I have explained in previous posts that the AMOC works like a vast conveyor belt, transporting heat, salt and freshwater through the ocean and influencing climate, weather and sea levels around the planet.

Coastal flooding is caused by a cluster of factors. The most important one is global warming-driven sea level rise, but the AMOC also plays a critical role in the U.S. Northeast. Scientists used data from tide gauges combined with complex ocean models to calculate how the AMOC has affected flooding in the region over the past decades. They found between 2005 and 2022, up to 50% of flooding events along the northeastern coast were driven by a weaker AMOC. This means AMOC-driven sea level rise contributed to up to eight flood days a year over this period. The models used by the scientists also give a glimpse into the future, allowing them to forecast coastal flooding frequency in the U.S. Northeast up to three years in advance. The idea that the AMOC is influencing sea level rise in this region is not new, but this study is the first to find it is substantially affecting flood frequency.

There are two main reasons why the AMOC affects sea level rise. A strong AMOC is typically associated with dense deep water that flows along the western boundary of the North Atlantic. When the AMOC weakens, water becomes less dense, taking up more space and fueling sea level rise. A weaker AMOC also affects the flow of the Gulf Stream, causing water to flow back onto the coastal shelf and increasing sea level rise at the coast.
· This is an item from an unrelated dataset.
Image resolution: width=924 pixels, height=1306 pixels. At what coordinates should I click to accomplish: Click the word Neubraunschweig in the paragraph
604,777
Rising seas are a huge and urgent issue for society as the climate warms, making it vital to better understand how it is being affected. The findings of the study will be very useful for helping society better predict and plan for costly and devastating flooding events. One of the authors said : “A study like this is a good way to demonstrate the day-to-day impacts of changes AMOC, rather than invoking dramatic scenes from Hollywood disaster movies which are exaggerated and thus easily dismissed,” referring to the movie The Day After Tomorrow, which depicts the world plunging into a deep freeze after the AMOC collapses.

A slew of recent research has pointed to signs the AMOC could be on course to significantly weaken over the next decades as climate change warms oceans and melts ice, disrupting its delicate balance of heat and salinity. This would have catastrophic planetary impacts, including on sea level rise. One can read in the conclusion of the study : “The science is still not clear, but a collapse would be a high-impact event and it is critical that we know what to expect.”

Source : CNN, relayed by Yahoo News.